The Union Cabinet of India on 22 August 2013 approved the amendments to the Representation of the People Act, 1951. This is to negate the recent Supreme Court verdict on disqualification of convicted legislators. The amendmentas were proposed by Ministry of Law and Justice.
A proviso added to sub-section (4) of section 8 of the Representation of the People Act, 1951 states that the convicted member shall continue to take part in proceedings of Parliament or Legislature of a state but he or she shall neither be entitled to vote nor draw salary and allowances till the appeal or revision is finally decided by the court.
As per the amendment, a lawmaker would not lose his right to vote if under arrest even for a short duration and thereby would retain his right to contest a poll.
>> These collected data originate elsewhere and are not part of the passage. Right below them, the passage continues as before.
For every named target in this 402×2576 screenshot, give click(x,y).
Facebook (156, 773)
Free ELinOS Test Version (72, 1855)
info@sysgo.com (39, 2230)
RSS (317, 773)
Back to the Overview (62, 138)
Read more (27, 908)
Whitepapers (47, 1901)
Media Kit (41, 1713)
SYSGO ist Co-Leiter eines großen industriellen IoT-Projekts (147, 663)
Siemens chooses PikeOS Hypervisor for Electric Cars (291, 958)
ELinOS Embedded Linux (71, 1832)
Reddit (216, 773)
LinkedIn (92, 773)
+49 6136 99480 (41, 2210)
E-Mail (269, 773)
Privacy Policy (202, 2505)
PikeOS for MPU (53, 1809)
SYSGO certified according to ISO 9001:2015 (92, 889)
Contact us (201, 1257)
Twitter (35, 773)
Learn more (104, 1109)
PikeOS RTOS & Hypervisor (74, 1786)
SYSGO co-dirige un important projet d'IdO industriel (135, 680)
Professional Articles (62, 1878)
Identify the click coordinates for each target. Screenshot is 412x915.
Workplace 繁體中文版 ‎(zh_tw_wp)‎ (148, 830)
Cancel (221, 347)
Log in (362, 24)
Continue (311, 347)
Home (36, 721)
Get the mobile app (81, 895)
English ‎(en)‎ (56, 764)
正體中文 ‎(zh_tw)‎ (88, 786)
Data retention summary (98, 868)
A public representative will get 90 days time to seek revision but on condition that a higher court-stay is obtained against the conviction.
The Supreme Court of India in its verdict in July 2013 had struck down a provision in the electoral law that protects a convicted lawmaker from disqualification on the ground of pendency of appeal in higher courts.
The Supreme Court had ruled that MPs or legislators will stand disqualified from the membership of the house from the date of conviction in a trial court for a period of over two years. It had held Section 8 (4)-which allows a convicted lawmaker to remain in office till the pendency of appeal - of the Representation of the People’s Act as ultra vires.
This ruling could see several lawmakers in both parliament and state assemblies lose their seats. Politicians had feared registration of false cases by their rivals especially on the eve of an election. At an all-party meeting held earlier, the parties had united in expressing their dissent over the Supreme Court's ruling.